Like most editors, though, Staenberg usually looks for ways to shorten moments. But in the GCS scenes where they drop bombs, they always announce the amount of time until impact (between five and 10 seconds). And he quickly realized it was very effective to play that out in real time. But first he had to convince Niccol. Fortunately, he could point to a positive response at festival and test screenings.
“It was a realism thing that I discovered for myself on a gut level that we needed to do,” he relates. “It’s really counter to what I and most editors typically do. It turned out to be a very effective technique that test screening audiences really appreciated.”
One of the most disconcerting moments occurs when the drone unit witnesses the rape of a woman by a terrorist.
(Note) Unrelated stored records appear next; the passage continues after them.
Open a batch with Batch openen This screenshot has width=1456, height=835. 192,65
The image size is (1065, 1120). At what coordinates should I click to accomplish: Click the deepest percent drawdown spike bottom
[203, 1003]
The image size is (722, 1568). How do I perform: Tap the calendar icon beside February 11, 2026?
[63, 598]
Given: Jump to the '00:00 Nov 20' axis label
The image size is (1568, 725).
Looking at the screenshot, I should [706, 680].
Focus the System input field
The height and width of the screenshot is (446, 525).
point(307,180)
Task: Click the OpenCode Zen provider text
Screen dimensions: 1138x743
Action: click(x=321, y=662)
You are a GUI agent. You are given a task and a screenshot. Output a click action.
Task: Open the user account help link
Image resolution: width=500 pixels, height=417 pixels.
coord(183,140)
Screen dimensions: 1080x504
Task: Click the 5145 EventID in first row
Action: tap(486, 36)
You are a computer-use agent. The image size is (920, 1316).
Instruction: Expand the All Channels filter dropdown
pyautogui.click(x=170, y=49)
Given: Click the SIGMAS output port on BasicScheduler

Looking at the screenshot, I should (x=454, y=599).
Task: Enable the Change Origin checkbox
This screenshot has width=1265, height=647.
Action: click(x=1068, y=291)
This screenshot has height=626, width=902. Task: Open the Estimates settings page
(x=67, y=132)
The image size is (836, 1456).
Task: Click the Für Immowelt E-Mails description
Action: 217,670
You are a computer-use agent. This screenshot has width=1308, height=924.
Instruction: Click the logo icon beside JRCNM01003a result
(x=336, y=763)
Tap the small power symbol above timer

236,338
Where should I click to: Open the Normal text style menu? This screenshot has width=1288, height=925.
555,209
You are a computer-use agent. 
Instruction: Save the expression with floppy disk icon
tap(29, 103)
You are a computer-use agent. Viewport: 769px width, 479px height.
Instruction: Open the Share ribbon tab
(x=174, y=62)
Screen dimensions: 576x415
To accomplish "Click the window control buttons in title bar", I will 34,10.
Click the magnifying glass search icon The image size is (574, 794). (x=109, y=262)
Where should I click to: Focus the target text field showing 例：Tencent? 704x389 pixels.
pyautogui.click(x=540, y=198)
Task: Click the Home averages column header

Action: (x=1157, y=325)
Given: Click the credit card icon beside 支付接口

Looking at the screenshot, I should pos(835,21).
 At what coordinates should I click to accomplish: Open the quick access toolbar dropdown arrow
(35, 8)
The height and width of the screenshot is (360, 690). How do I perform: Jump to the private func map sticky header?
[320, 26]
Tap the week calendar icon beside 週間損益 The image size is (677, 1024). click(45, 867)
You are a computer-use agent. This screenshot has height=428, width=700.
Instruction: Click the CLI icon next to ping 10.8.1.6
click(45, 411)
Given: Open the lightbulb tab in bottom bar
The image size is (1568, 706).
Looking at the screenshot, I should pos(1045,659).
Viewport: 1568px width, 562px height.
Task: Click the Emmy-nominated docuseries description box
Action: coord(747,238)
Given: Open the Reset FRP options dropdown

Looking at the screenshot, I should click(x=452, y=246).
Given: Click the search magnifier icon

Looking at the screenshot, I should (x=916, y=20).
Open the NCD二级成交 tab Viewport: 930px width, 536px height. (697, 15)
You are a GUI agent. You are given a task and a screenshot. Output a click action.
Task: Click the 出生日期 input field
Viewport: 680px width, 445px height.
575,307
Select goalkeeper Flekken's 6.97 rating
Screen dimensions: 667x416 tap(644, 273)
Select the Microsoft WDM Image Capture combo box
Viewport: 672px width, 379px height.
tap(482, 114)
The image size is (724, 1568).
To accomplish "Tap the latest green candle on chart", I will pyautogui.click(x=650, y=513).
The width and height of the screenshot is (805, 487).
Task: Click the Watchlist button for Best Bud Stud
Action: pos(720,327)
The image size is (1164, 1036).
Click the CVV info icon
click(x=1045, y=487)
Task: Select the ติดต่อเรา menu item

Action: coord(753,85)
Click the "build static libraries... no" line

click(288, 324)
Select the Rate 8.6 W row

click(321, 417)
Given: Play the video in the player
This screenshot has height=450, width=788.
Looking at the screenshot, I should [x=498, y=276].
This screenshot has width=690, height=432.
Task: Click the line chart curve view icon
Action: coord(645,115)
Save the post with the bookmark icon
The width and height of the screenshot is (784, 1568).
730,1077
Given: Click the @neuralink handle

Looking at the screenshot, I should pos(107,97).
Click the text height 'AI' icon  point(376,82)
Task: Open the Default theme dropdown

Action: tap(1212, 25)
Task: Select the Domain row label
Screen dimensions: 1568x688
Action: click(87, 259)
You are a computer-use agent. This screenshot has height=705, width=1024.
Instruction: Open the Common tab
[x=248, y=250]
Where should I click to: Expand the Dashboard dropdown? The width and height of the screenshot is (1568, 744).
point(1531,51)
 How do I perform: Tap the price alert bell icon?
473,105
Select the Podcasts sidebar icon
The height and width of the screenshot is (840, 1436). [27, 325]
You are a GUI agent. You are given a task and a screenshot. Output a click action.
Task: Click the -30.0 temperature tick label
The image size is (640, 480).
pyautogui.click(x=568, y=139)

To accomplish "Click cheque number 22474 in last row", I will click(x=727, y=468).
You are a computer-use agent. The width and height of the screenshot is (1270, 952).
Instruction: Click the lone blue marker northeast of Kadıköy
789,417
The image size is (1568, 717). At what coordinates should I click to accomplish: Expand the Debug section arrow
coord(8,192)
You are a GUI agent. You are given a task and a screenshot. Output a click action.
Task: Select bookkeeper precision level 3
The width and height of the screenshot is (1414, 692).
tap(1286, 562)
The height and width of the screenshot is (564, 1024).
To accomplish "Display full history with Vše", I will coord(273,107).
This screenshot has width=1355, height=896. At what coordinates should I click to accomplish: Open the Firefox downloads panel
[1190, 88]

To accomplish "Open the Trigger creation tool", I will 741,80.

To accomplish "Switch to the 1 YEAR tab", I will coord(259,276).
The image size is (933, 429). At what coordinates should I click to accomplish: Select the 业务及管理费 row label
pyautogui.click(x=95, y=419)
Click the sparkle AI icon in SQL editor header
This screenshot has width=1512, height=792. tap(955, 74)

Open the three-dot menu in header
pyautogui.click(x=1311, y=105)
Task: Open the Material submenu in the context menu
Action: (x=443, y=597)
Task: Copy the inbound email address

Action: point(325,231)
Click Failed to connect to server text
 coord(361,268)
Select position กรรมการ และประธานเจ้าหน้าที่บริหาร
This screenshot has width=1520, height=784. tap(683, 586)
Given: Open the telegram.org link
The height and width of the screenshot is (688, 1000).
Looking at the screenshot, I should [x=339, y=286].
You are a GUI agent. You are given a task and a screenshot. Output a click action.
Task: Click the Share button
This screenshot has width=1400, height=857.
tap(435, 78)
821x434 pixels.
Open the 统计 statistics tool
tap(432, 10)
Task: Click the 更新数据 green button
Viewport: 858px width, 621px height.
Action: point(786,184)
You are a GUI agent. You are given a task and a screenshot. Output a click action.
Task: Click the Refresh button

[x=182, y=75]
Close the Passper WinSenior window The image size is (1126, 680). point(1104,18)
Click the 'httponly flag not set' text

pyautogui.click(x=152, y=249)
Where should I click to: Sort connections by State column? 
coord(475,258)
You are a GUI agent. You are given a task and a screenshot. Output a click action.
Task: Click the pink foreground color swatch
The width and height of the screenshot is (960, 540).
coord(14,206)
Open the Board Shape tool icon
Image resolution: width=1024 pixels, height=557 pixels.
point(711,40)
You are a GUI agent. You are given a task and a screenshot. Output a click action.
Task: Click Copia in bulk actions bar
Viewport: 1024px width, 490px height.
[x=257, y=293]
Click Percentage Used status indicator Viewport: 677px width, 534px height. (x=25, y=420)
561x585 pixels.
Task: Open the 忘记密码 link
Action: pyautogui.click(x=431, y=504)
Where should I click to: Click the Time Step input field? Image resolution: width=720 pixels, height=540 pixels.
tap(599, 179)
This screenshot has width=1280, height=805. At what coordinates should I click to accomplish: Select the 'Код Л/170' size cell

It’s uncomfortable for characters and viewers alike, especially for the lone female member of the team, played by Zoe Kravitz. But the unit chooses not to act (“He’s a bad guy; he’s just not our bad guy.”).
“In a way, it mirrors how the whole movie is set up in terms of Tommy watching events and bombing locations many thousand miles away,” Staenberg reflects. “But he’s getting affected by it in an immediate way by observing the woman who’s sitting next to him, who’s also his friend. It’s a very interesting dynamic exploring what working like this does to a person.”
Not surprisingly, Staenberg continues to be drawn to movies about the impact of technology in our lives, and the challenge of staying connected to our humanity. “Somehow, there is that connection,” he admits. “It’s funny; it’s not an accident, as they say in The Matrix. But it’s also not totally purposeful. I don’t always identify what’s going to grab me when I read a script as an editor. And sometimes I can see it more clearly years later, after all those steps I’ve taken. But, yes, that’s what interests me.
“Take The Matrix, which is commonly seen on a basic level as an action film,” he continues in conclusion. “To me, it was much more than that. And I’m very grateful to Andrew for recognizing that. I’m much more than an action guy.”